Disorder contents in metabolic and non-metabolic pathways and proteins are presented in Fig. 1. As shown in this figure, proteins in non-metabolic pathways are much more disordered than in metabolic pathways (Wilcoxon rank test p-value ≪0.01). Namely, metabolic pathways contain on average 9.7% disorder while non-metabolic pathways contain on average 28.3% disorder in their nodes. According to the previous estimates using the same disorder prediction algorithm, the human proteome contains 21.6% disorder on average.2 Nearly all proteins in metabolic pathways are enzymes, explaining their highly structured nature. Only ~2% of the proteins lack enzyme classification codes and many of these, on inspection, are in fact cytochrome C oxidase assembly proteins, or biosynthesis proteins. Nevertheless, 8.6% of metabolic proteins contain over 30% disorder (see Fig. 1). Among the most highly disordered enzymes are disease-related proteins (myeloid/lymphoid leukemia protein, Wolf-Hirschhorn syndrome), methyltransferases, polymerases, kinases, and receptor-binding proteins, consistent with our previous study which identified certain unstructured enzymes and their complexes.17 Many more enzymes with low disorder content are also disease associated.36
Fig 1.
Distributions of disorder content among pathways (a) and proteins (b) for metabolic and non-metabolic pathways.
Next, we checked individual pathways in terms of their disorder content. The pathways with highest disorder content are shown in Fig. 2 and all pathways are presented in Table S1 (ESI‡). Since the most disordered metabolic pathway has less average disorder content than the average non-metabolic pathway, we compared metabolic pathways to one another and non-metabolic pathways to one another to assess statistical significance of disorder enrichment. We identified a number of pathways for which interactions mediated by IDRs are widespread, spanning a spectrum of classifications from the KEGG pathway hierarchy. This list presented in Fig. 2 underscores the association between intrinsic disorder and human diseases such as diabetes, cancer, cardiovascular diseases and lupus. Previously, functional keyword analysis also showed that intrinsic disorder is associated with certain diseases.37 Among metabolic pathways, “Oxidative phosphorylation” and “Glycosaminoglycan biosynthesis” related pathways contain nodes and proteins significantly enriched with disorder (Fig. 2a). As can be seen from Fig. 2b, the non-metabolic pathway containing the most disorder is “Maturity onset diabetes of the young” (hsa04950) which includes on average 60% disordered proteins. Close examination of these proteins revealed that almost all of them are transcription factors with more than 80% disorder. Interestingly, the second most disorder-containing pathway, “SNARE interactions in vesicular transport” (hsa04130), involves SNARE proteins, which assemble into a four-helix, coiled-coil bundle in order to trigger the fusion of synaptic vesicles with the plasma membrane.38,39 Coupled disorder-to-order transition through coiled-coil formation and binding domain activation has been well characterized, in particular for DNA-binding domains such as the canonical GCN4 leucine zipper.12,40 Moreover we found that pathways directly related to gene expression and signal transduction are enriched with disordered proteins as well and the most prominent signal, as will be shown later, comes from transcription factors and proteins involved in transcription regulation (Fig. 2b).
Fig 2.
Bar plot showing an average disorder content in nodes and proteins for the top disorder containing metabolic (a) and non-metabolic pathways (b). Those pathways significantly enriched with disorder according to Fisher’s exact test with Holm–Bonferroni correction for multiple testing are shown by asterisks.
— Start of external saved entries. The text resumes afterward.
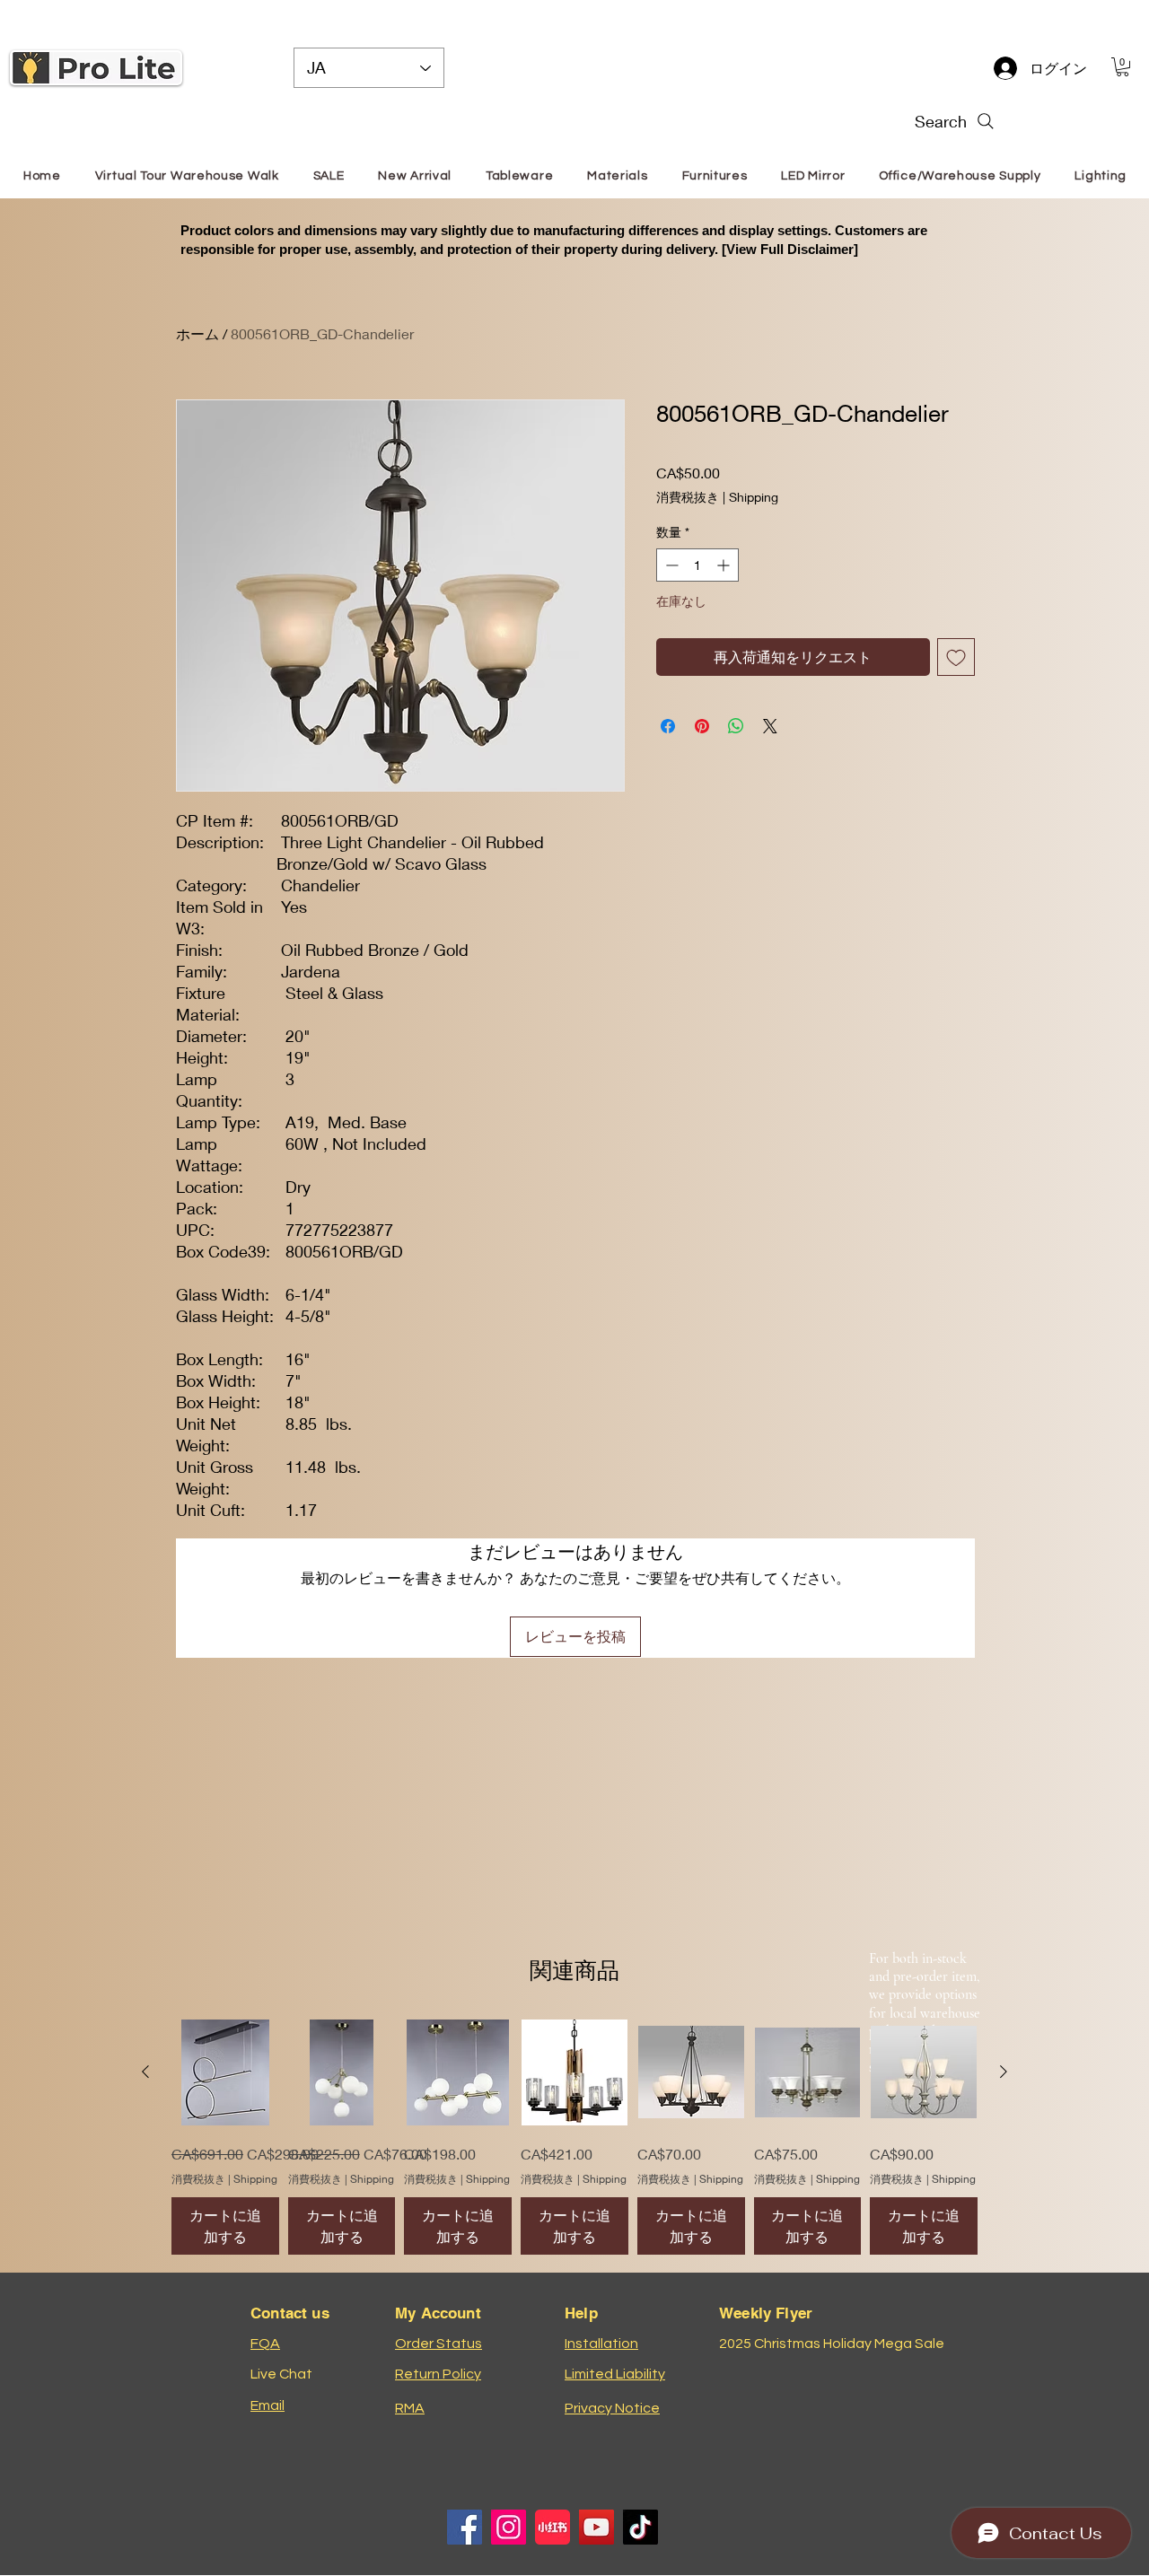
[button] (1122, 66)
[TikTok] (640, 2527)
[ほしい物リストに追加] (956, 657)
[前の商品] (145, 2071)
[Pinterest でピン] (702, 726)
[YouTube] (596, 2527)
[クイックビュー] (225, 2072)
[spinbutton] (697, 565)
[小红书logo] (552, 2527)
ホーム (197, 333)
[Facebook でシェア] (668, 726)
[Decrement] (670, 565)
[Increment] (725, 565)
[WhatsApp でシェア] (736, 726)
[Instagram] (508, 2527)
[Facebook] (464, 2527)
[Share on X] (770, 726)
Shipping (753, 496)
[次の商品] (1003, 2071)
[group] (574, 2137)
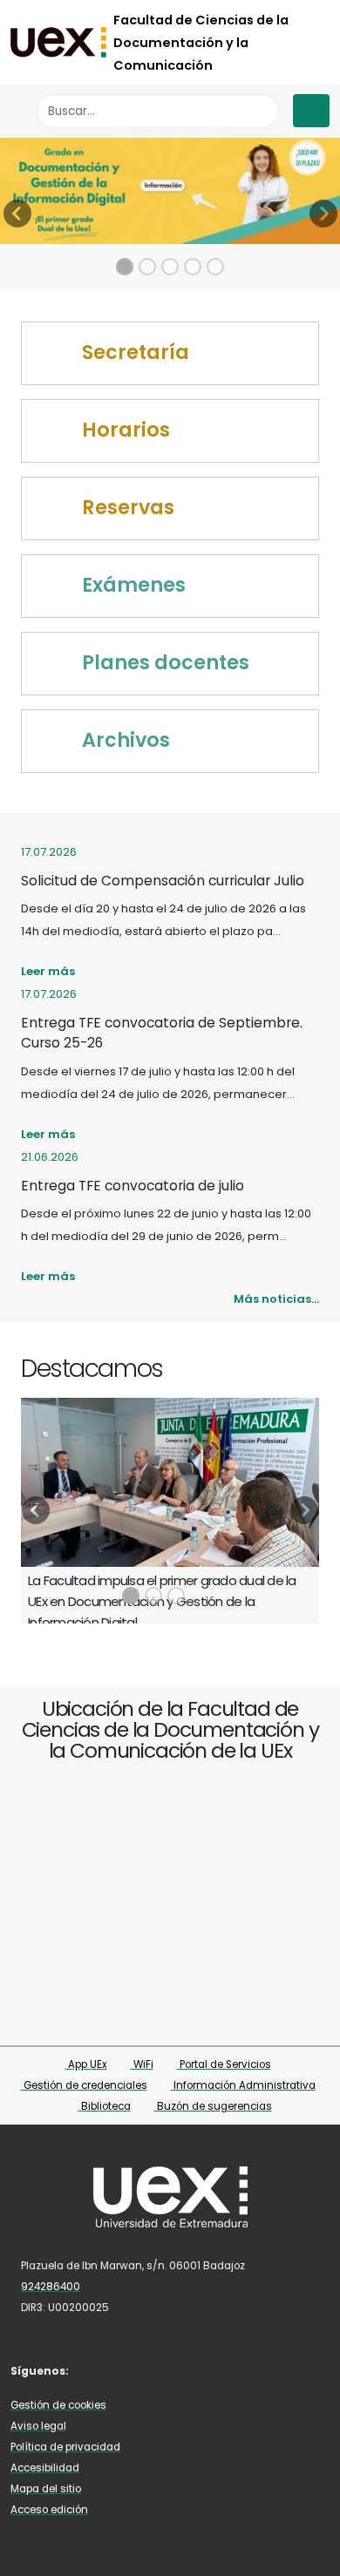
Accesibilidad (44, 2468)
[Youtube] (173, 2370)
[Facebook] (97, 2370)
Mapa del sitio (45, 2489)
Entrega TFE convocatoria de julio (132, 1185)
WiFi (142, 2064)
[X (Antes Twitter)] (122, 2370)
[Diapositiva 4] (192, 266)
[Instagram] (148, 2370)
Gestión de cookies (58, 2405)
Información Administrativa (243, 2085)
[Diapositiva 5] (215, 266)
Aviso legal (38, 2426)
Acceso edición (49, 2510)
Fig. 3 shows disorder content in the KEGG pathway “Tight junction” (hsa04530), which includes relatively high disorder (40% in nodes on average) and at the same time is characterized by a variety of different relations (see next section). There are three major complexes, ZO-1 (TJP1, TJP2, TJP3), CRB3, and PARD6A, all of which contain disordered proteins colored in red and orange (disorder content above ~75% and ~50%, respectively). For example, a complex of membrane-associated tight junction proteins (TJP1-3) belongs to the class of so-called scaffolding proteins, which provide spatial and temporal coordination between different bound proteins. Scaffolding proteins of this particular pathway organize the transmembrane proteins and mediate coupling between membrane claudins and actin cytoskeleton. Other scaffolding proteins (Singulin, CGN, angiomotin, AMOTL1) and two transcription factors (CSDA and ASH1L) are also highly disordered. It has been suggested previously that disordered regions in scaffolding proteins provide the flexibility necessary for interactions between several bound partners and regulate the accessibility of binding sites depending on which other proteins are already bound to the scaffold.26
Fig 3.
Diagram showing the disorder content of the nodes for the “Tight junction” (hsa04530) pathway, adapted from KEGG. Nodes are colored according to a gradient with 0% disorder colored green, 25% yellow, 50% orange, and 75% or higher red.
Certainly, disorder can play an important role in pathways that do not exhibit overall enrichment in disorder, for example when IDPs represent a few key proteins within the pathway. Previous studies have addressed this case by characterizing disorder in hub proteins.4,16 Additionally, certain KEGG pathways including signaling and disease pathways have been shown to have significant preference for interactions between disordered proteins.27 Pathways may themselves be treated as a type of interaction network although they lack the information about binding interfaces, which has helped to show that date hubs might have greater disorder than non-hub or multi-interface proteins.18,20 We find limited overall correlation between fraction disorder and number of partners. We observe that nodes with a single partner are more structured (Wilcoxon signed rank test p-value < 0.003) and single-partner nodes have median disorder 0.24 compared to 0.31 for nodes with four partners. However, the correlation between disorder and number of partners does not extend above four partners (cor= 0.072). In fact the proteins with more than four partners are more structured than average, consistent with our previous findings.4 The few exceptions with both high degree and high disorder include p53, some kinases and transcription factors.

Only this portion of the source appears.